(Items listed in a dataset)

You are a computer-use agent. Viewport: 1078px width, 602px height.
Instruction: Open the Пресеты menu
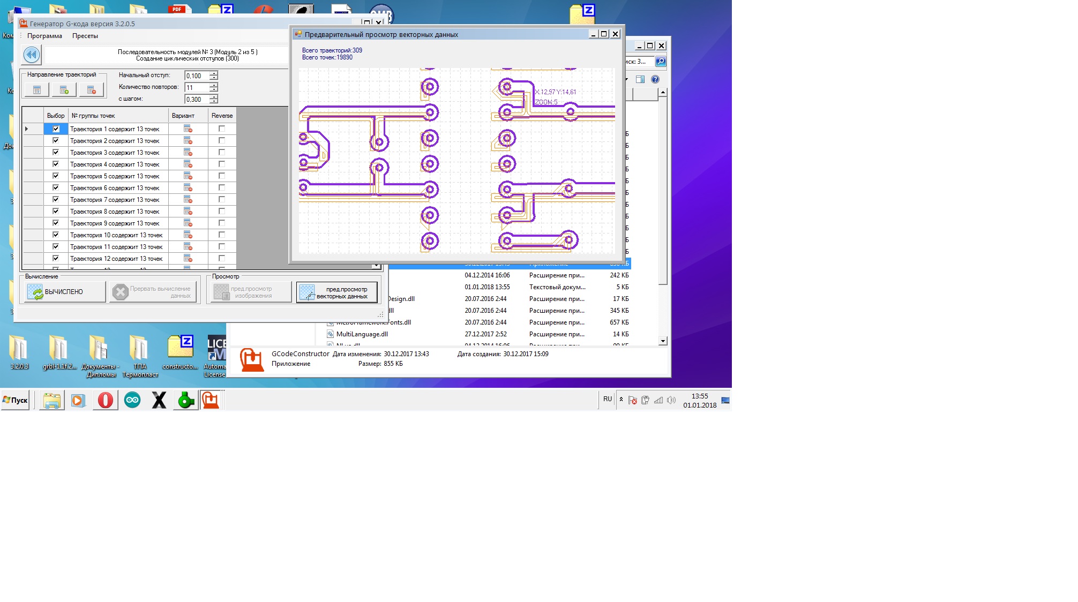coord(85,36)
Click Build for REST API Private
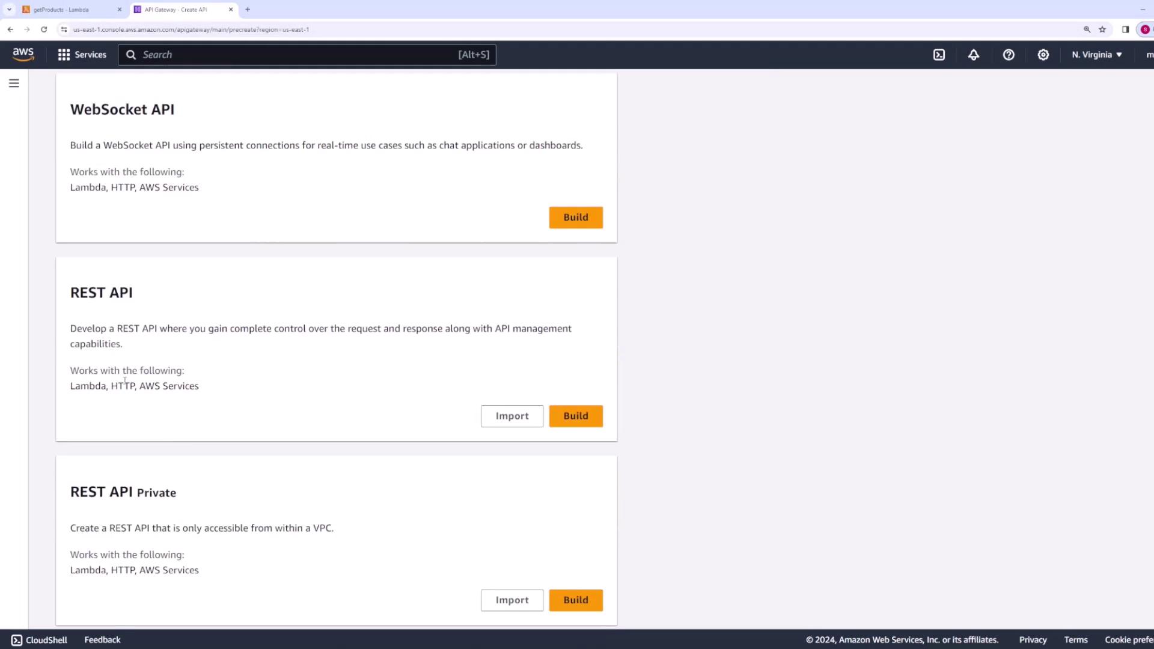 [575, 600]
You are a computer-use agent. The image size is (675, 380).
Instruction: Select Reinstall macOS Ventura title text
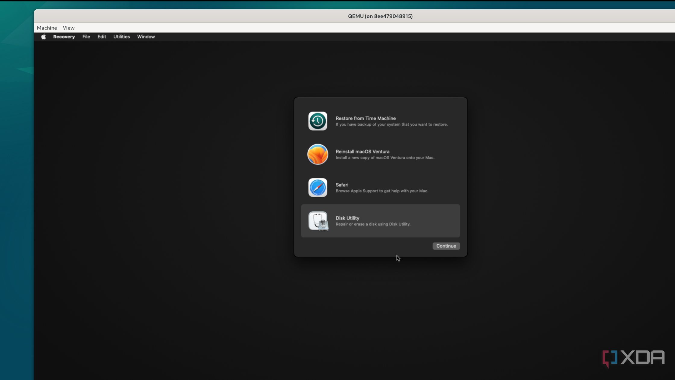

About this task: Quote the data above in full, leaving out the pictures it holds.

Expected answer:
You are a computer-use agent. Viewport: 1078px width, 602px height.
Instruction: Open the Пресеты menu
coord(85,36)
Click Build for REST API Private
 [575, 600]
You are a computer-use agent. The image size is (675, 380).
Instruction: Select Reinstall macOS Ventura title text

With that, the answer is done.